State how many lines in the data below contain the string "width" with matching case, and reply with only that number.

## Start Data records

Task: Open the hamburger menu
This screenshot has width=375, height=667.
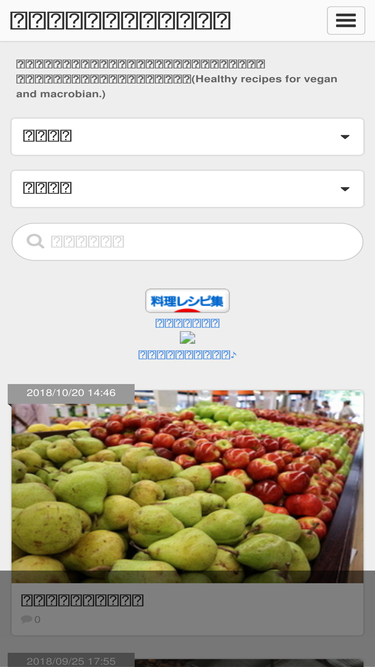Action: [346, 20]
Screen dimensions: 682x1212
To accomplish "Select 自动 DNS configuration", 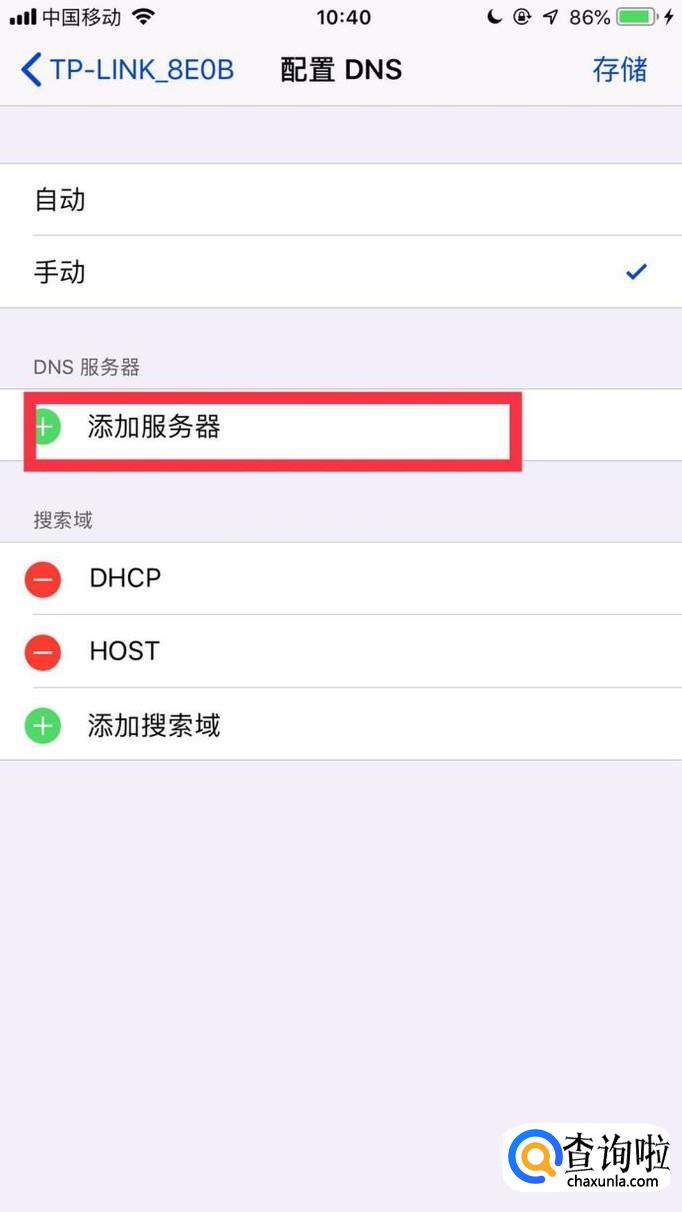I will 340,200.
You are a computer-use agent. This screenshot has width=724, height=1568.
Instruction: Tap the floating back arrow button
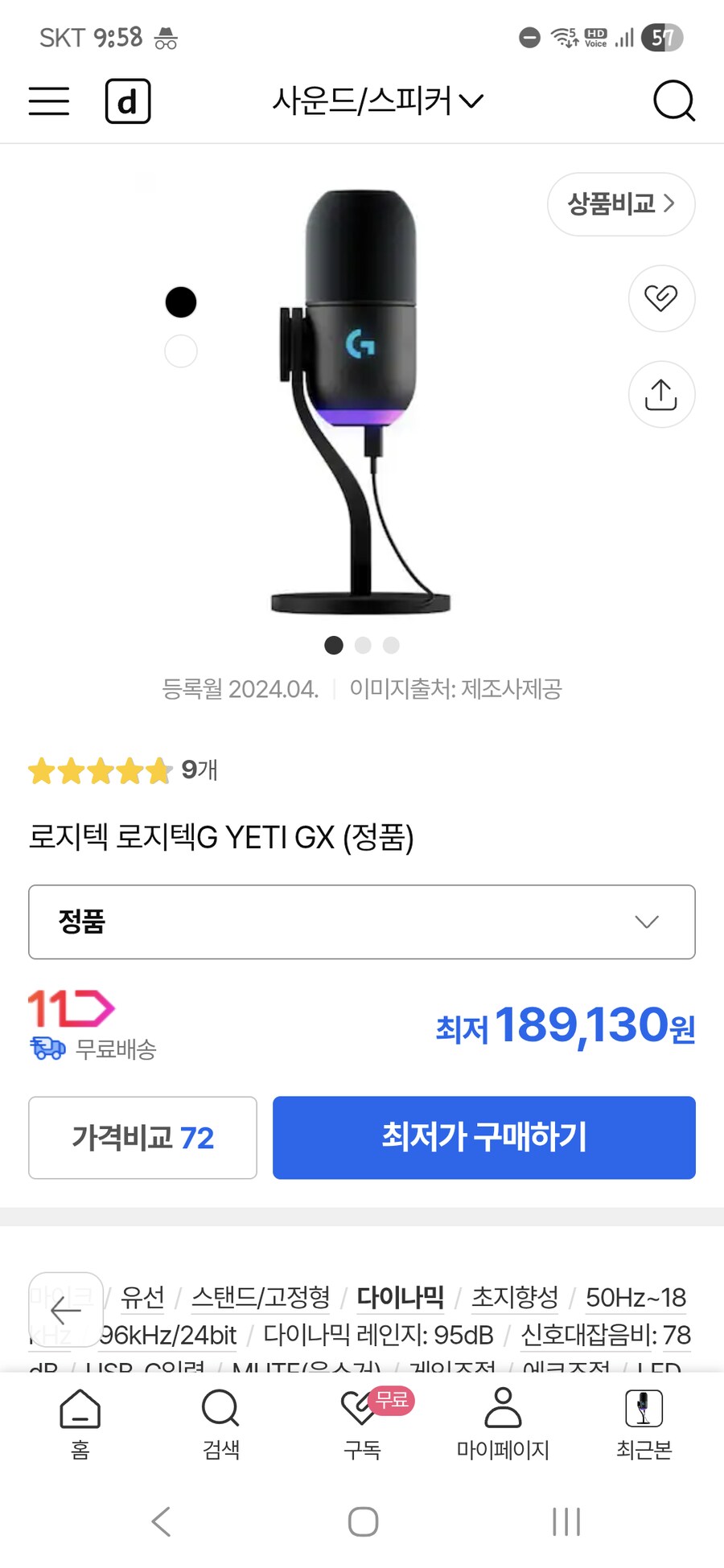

## End Data records

**Solution to this problem:** 2